On June 1, SanDisk rose 3.13% in pre-market trading, trading at $1,747.14/share, with trading volume of approximately $64.34 million.
On the news front, multiple Wall Street firms have significantly raised their price targets on SanDisk. Barclays analyst Tom O'Malley lifted his target from $1,200 to $2,300 and upgraded his rating from Neutral to Overweight. Citi raised its target to $2,025, while Mizuho increased its target to $1,825. Barclays noted the memory sector is entering a new phase driven by long-term contracts, supply tightening, and unprecedented pricing visibility, with supply-demand imbalances potentially persisting through 2027. The firm views SanDisk as one of the biggest beneficiaries of this industry transformation.

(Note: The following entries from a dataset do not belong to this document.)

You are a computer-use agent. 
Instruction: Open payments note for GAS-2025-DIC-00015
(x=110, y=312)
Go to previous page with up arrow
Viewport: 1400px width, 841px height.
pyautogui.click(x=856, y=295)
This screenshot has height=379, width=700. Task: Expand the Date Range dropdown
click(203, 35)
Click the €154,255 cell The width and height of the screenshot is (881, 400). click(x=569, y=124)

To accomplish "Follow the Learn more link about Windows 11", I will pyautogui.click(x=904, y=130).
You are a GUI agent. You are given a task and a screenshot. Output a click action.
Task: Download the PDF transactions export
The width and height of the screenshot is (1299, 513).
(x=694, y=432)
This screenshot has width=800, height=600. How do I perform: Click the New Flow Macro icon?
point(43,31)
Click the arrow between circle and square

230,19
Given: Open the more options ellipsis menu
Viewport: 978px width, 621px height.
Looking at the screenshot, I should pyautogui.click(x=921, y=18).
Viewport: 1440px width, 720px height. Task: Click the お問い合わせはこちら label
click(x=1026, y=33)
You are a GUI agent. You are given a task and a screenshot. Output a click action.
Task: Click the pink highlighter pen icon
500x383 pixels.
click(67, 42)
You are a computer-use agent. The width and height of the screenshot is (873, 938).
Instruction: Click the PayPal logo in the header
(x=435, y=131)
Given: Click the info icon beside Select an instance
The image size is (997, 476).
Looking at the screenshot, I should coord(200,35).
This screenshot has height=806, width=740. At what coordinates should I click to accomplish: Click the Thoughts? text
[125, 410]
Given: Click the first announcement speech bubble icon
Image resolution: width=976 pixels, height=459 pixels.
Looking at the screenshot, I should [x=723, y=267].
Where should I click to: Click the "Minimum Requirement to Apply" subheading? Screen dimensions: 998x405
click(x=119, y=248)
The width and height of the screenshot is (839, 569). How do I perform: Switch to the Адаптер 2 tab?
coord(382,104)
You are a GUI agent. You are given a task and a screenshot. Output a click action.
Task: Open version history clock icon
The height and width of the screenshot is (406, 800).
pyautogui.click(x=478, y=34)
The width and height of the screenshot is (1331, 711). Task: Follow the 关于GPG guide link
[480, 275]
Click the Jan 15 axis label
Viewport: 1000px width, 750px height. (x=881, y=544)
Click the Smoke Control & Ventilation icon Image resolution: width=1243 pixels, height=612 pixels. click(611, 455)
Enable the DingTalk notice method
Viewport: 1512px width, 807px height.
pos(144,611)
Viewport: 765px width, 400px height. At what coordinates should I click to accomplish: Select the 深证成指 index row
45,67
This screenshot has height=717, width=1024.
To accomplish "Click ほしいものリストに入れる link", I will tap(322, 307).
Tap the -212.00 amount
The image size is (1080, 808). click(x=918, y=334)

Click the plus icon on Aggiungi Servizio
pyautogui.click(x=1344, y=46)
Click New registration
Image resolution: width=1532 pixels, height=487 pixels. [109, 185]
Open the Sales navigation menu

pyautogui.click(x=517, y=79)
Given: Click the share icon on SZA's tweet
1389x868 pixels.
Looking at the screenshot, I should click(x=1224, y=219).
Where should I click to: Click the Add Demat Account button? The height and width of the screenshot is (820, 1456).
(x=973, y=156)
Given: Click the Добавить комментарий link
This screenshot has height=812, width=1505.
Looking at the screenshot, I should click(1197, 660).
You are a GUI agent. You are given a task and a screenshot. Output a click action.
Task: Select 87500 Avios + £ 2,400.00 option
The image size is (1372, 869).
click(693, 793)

Adding to the momentum, SanDisk CTO Alper Ilkbahar stated that the global AI race is increasingly centered on memory rather than compute power, a trend likely to exacerbate unprecedented chip supply shortages. The company is developing high-bandwidth flash (HBF) technology, with memory dies expected to sample by year-end and full products launching next year. HBF offers significantly higher capacity and density than HBM while maintaining comparable bandwidth, positioning it well for future AI inference workloads.
(The above content is based on publicly available market information, generated by a program or algorithm, and is intended solely as a stock movement alert. It does not constitute investment advice or a basis for trading decisions.)